=== Exercise brief ===
Convert the part of the records that opens with the line containing "Гарантия на ремонт (323, 1632)" and closes with the line containing "Выезд мастера (198, 1630)" into a numbered list, skipping any blank lines.

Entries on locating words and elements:

..............................

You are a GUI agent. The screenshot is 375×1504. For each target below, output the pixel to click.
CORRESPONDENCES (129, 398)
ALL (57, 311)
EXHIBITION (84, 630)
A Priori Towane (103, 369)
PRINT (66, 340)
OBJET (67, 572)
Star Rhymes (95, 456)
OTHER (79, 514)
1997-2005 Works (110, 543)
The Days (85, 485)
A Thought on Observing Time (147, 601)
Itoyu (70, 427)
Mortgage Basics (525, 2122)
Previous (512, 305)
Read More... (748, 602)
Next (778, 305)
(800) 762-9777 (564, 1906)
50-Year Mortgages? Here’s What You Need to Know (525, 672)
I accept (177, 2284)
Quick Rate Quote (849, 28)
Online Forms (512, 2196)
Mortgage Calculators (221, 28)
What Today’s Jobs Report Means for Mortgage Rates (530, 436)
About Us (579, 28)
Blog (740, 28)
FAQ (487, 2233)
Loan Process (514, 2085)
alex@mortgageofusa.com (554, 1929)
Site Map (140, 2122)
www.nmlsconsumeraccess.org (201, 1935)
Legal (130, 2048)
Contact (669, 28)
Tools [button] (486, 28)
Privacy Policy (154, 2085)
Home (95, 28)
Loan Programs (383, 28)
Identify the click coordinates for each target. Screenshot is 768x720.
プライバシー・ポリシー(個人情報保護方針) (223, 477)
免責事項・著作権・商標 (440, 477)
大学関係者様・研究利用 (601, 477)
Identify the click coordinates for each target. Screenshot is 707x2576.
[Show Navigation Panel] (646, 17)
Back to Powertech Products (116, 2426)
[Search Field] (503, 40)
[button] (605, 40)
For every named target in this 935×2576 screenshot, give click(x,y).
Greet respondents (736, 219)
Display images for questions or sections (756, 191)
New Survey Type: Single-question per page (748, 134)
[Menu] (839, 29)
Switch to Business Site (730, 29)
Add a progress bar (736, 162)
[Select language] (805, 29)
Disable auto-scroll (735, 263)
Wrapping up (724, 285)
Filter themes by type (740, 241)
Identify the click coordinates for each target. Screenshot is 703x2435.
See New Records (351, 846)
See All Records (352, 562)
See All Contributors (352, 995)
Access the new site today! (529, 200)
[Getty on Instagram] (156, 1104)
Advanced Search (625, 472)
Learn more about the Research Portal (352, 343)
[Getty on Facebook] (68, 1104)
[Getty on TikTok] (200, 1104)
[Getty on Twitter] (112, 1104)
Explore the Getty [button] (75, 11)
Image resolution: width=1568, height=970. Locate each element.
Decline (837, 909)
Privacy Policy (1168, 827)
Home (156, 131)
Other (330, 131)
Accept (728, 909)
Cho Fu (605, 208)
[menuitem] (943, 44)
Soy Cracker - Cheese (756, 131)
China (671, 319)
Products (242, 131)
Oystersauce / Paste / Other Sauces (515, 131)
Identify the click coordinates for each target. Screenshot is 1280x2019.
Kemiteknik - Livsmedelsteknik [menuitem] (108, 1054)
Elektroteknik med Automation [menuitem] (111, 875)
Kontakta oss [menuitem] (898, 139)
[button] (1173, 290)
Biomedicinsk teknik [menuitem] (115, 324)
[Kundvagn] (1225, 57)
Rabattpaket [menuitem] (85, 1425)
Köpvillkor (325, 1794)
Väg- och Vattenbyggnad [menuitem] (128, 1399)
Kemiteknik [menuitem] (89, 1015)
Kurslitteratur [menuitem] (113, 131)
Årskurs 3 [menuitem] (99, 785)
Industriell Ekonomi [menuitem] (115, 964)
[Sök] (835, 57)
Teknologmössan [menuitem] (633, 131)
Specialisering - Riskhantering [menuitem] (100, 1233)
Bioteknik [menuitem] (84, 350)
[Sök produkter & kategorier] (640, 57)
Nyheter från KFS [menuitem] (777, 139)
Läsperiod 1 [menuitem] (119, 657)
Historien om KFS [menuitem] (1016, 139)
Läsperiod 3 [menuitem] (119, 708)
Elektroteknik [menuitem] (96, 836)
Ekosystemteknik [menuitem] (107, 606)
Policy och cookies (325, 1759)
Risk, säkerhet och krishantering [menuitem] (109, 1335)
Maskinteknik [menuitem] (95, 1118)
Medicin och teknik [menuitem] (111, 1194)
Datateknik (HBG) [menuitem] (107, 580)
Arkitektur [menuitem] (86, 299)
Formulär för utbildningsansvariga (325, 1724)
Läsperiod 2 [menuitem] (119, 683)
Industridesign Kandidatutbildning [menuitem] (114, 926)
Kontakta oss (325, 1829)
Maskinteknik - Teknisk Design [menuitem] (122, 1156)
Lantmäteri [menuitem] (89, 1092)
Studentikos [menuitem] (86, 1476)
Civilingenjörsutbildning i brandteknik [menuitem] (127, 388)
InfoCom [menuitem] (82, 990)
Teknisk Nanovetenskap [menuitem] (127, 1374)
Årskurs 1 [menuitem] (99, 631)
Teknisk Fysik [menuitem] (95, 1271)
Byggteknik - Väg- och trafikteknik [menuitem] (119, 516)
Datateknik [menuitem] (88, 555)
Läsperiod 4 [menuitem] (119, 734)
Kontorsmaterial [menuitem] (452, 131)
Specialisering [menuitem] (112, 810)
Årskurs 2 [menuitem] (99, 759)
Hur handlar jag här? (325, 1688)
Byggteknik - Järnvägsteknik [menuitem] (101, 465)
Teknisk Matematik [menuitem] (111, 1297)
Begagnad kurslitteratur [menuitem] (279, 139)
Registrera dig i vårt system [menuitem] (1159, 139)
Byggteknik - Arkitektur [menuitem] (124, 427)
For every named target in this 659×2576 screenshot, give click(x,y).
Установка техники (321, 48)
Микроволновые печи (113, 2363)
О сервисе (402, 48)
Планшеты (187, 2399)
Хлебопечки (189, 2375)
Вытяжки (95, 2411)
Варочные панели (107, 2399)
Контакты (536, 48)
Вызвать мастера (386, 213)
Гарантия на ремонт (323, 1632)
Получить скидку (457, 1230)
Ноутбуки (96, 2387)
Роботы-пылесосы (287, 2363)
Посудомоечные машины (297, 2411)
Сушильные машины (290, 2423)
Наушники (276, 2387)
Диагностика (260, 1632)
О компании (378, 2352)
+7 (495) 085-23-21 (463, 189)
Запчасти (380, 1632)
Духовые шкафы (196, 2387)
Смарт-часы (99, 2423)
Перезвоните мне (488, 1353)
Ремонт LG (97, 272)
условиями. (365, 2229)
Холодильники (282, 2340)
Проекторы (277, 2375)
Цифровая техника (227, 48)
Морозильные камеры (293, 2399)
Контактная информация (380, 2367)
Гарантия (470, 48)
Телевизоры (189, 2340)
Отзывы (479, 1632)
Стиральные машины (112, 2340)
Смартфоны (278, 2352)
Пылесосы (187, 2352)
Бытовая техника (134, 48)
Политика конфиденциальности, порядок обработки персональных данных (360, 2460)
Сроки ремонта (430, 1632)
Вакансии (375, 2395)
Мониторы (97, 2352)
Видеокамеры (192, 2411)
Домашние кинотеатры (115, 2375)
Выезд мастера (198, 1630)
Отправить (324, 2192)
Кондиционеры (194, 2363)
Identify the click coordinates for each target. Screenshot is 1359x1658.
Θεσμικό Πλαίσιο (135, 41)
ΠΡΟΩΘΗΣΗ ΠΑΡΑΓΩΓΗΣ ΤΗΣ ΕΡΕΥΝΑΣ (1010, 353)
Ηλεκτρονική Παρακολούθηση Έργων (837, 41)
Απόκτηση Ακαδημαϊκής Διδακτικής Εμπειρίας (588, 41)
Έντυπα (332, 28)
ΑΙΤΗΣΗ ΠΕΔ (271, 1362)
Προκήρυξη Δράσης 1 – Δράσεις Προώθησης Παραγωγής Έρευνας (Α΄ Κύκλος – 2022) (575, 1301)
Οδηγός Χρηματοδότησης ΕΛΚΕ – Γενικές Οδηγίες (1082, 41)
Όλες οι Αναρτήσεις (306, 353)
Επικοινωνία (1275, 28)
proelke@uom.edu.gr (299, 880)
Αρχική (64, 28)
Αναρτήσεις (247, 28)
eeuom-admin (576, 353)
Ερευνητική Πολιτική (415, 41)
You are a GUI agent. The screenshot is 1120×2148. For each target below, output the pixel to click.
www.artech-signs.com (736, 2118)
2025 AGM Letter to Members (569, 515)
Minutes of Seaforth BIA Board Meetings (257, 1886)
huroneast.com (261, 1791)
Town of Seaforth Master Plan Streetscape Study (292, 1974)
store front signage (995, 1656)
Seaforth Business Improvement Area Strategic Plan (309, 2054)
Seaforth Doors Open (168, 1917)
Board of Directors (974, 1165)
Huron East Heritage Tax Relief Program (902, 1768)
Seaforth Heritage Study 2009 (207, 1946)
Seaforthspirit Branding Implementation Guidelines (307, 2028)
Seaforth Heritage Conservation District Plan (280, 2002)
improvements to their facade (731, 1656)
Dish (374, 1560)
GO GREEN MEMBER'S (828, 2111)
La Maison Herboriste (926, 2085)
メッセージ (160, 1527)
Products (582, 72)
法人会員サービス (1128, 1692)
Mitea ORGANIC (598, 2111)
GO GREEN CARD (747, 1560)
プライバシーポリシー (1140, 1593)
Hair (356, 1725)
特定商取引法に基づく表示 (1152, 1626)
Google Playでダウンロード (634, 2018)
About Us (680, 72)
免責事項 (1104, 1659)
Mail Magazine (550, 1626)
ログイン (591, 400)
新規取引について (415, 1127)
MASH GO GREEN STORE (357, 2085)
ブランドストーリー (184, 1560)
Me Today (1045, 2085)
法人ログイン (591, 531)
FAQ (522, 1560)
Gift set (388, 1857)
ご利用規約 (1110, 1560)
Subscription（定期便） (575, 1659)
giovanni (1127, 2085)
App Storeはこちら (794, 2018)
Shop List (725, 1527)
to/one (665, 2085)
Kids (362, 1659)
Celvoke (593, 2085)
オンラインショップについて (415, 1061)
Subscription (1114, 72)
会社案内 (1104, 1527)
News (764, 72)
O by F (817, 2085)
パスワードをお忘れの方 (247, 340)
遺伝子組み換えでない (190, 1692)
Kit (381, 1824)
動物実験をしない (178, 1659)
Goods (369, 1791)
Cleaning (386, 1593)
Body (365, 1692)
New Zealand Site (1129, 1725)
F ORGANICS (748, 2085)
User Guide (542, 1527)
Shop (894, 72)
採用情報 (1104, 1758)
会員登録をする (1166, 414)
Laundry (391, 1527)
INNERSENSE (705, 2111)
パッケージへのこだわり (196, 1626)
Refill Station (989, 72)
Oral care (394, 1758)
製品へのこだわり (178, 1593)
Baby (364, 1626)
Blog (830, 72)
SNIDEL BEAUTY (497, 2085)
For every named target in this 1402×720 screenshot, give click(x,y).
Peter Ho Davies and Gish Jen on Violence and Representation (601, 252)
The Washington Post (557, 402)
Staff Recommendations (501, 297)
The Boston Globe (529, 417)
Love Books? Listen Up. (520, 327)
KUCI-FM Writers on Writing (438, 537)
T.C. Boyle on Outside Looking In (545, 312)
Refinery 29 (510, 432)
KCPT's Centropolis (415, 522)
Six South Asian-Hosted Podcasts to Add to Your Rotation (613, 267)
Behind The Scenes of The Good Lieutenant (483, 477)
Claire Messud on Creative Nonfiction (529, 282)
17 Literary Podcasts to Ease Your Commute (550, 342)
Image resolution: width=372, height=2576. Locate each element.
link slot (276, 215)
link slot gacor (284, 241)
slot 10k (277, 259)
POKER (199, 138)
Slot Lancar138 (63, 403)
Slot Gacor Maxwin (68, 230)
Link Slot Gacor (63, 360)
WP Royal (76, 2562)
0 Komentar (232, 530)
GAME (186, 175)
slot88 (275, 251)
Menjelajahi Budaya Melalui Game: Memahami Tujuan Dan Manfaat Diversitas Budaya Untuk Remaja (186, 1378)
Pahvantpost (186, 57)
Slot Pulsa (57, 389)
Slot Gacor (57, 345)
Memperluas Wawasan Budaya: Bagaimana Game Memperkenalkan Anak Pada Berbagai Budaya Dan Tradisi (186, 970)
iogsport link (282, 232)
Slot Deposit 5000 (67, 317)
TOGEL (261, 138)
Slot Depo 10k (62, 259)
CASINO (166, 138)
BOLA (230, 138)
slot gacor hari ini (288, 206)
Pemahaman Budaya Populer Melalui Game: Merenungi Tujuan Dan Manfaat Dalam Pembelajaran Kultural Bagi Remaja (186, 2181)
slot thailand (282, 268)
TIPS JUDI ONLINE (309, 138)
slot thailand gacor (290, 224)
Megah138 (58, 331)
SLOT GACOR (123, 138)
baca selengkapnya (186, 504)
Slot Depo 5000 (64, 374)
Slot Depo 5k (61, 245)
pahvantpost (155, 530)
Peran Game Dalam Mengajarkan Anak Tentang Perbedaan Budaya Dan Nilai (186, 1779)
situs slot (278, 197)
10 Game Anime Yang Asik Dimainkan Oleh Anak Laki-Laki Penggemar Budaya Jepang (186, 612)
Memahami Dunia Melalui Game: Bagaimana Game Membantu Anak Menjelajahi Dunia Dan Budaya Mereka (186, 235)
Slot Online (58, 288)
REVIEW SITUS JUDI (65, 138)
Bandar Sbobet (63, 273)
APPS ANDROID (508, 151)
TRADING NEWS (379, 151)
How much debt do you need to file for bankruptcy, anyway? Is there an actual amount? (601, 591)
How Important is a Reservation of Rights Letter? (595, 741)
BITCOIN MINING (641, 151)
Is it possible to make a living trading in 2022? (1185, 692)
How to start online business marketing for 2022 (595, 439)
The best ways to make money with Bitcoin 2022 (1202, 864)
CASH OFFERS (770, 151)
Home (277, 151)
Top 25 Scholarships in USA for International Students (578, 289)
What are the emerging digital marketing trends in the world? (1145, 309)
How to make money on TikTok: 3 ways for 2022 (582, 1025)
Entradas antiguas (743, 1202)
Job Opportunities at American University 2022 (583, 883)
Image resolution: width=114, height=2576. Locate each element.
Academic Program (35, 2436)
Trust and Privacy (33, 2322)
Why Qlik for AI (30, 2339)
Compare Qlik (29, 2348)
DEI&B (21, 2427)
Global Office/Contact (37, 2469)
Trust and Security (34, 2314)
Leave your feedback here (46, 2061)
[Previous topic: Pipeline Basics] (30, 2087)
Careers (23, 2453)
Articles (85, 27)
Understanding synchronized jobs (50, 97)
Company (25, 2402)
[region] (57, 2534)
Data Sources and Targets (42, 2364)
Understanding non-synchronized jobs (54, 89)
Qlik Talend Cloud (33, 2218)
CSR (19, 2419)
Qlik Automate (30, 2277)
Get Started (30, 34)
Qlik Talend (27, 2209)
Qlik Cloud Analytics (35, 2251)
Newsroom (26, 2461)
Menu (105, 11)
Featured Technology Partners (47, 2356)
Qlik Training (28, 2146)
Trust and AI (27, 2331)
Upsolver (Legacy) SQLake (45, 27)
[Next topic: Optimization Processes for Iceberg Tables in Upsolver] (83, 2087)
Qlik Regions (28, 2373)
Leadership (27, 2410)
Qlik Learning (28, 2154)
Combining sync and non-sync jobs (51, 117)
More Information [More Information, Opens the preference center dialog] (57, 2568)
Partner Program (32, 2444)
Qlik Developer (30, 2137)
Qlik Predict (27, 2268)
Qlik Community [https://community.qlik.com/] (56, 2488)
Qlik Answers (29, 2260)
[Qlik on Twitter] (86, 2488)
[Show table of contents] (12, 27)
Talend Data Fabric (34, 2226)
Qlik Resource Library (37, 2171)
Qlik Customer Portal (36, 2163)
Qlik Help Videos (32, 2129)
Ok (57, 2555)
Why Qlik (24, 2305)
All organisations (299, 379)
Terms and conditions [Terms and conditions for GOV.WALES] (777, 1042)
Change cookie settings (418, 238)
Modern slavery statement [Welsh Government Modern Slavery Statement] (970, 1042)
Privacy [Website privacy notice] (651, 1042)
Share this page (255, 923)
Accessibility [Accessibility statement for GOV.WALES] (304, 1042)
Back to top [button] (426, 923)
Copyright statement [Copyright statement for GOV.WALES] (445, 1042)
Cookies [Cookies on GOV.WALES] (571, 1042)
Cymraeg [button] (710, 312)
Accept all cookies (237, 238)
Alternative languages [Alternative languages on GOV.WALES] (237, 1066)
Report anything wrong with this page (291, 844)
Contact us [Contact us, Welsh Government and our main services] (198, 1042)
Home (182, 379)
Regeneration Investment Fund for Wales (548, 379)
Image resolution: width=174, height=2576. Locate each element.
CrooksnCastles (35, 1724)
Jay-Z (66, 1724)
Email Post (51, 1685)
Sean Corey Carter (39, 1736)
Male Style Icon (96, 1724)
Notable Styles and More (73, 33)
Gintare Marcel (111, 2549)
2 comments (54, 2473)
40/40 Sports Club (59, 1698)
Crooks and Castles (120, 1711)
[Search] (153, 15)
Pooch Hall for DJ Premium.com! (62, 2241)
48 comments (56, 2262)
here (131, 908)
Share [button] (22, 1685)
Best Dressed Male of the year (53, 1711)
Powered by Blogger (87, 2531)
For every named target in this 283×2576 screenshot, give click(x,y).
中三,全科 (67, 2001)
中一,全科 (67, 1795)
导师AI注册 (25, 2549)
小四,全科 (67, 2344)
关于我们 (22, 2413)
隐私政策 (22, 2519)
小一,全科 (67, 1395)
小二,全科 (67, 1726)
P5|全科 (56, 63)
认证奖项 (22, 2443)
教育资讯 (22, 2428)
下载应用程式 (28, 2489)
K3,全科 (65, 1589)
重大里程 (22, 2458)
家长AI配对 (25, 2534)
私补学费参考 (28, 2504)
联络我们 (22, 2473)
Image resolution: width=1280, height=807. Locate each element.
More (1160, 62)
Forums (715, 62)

..............................

=== Answer to the task ===
1. Гарантия на ремонт (323, 1632)
2. Получить скидку (457, 1230)
3. Ноутбуки (96, 2387)
4. Роботы-пылесосы (287, 2363)
5. Посудомоечные машины (297, 2411)
6. Сушильные машины (290, 2423)
7. Наушники (276, 2387)
8. Диагностика (260, 1632)
9. О компании (378, 2352)
10. +7 (495) 085-23-21 (463, 189)
11. Запчасти (380, 1632)
12. Духовые шкафы (196, 2387)
13. Смарт-часы (99, 2423)
14. Перезвоните мне (488, 1353)
15. Ремонт LG (97, 272)
16. условиями. (365, 2229)
17. Холодильники (282, 2340)
18. Проекторы (277, 2375)
19. Цифровая техника (227, 48)
20. Морозильные камеры (293, 2399)
21. Контактная информация (380, 2367)
22. Гарантия (470, 48)
23. Телевизоры (189, 2340)
24. Отзывы (479, 1632)
25. Стиральные машины (112, 2340)
26. Смартфоны (278, 2352)
27. Пылесосы (187, 2352)
28. Бытовая техника (134, 48)
29. Политика конфиденциальности, порядок обработки персональных данных (360, 2460)
30. Сроки ремонта (430, 1632)
31. Вакансии (375, 2395)
32. Мониторы (97, 2352)
33. Видеокамеры (192, 2411)
34. Домашние кинотеатры (115, 2375)
35. Выезд мастера (198, 1630)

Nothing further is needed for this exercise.